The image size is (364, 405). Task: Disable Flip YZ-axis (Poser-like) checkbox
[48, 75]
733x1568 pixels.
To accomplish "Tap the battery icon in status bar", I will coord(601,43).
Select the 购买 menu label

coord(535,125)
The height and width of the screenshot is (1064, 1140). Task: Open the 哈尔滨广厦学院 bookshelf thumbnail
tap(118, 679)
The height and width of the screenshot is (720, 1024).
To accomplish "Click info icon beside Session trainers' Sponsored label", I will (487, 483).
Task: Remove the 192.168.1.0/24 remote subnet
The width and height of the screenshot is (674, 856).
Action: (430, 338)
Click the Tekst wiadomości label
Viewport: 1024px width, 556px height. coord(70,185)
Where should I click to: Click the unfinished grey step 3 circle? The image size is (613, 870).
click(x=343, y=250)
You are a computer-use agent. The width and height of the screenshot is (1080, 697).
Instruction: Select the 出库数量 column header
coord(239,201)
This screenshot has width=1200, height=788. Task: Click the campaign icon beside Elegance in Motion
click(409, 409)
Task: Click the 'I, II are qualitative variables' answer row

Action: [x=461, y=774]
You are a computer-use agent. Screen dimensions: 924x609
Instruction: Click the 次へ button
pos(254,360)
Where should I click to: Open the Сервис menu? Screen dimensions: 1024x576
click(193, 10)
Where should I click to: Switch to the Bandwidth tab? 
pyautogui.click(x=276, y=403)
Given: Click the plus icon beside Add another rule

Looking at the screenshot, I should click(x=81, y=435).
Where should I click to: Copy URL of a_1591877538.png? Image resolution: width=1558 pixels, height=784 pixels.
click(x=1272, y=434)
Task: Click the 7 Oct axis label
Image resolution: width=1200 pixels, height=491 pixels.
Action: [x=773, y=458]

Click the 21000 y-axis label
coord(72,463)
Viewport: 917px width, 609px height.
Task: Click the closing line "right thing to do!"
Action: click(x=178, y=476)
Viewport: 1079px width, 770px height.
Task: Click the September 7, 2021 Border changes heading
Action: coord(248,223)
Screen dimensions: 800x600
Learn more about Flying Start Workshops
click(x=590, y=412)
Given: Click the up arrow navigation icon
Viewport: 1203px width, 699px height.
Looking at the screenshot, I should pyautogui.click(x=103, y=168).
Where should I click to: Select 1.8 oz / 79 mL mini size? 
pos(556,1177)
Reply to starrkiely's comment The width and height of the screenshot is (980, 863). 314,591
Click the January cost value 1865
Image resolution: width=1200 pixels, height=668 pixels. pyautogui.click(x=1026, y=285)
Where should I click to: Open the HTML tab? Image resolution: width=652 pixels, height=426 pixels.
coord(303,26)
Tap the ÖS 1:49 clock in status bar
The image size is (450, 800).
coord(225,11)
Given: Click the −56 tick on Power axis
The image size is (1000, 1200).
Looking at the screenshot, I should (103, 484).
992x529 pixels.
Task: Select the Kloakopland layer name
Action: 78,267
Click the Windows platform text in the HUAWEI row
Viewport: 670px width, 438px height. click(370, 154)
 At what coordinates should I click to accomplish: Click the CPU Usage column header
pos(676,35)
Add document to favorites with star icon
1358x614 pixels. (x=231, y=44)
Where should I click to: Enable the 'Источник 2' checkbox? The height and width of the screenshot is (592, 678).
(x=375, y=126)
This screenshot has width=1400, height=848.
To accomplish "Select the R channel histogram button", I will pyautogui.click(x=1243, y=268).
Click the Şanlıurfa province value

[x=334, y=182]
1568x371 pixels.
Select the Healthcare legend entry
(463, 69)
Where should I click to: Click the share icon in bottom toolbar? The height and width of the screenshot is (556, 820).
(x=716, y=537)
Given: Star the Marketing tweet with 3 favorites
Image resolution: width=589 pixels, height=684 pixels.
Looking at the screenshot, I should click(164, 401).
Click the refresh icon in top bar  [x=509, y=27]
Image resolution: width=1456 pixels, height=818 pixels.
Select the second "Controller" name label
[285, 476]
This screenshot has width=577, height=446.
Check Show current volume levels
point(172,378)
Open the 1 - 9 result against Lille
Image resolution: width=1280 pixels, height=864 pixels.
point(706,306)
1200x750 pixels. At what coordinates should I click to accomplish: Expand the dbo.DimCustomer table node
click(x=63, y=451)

# Exercise aim
Show, from the listing above, every line holding the word "computer".

# Your solution
You are a computer-use agent. The width and height of the screenshot is (1080, 697).
You are a computer-use agent. Screen dimensions: 924x609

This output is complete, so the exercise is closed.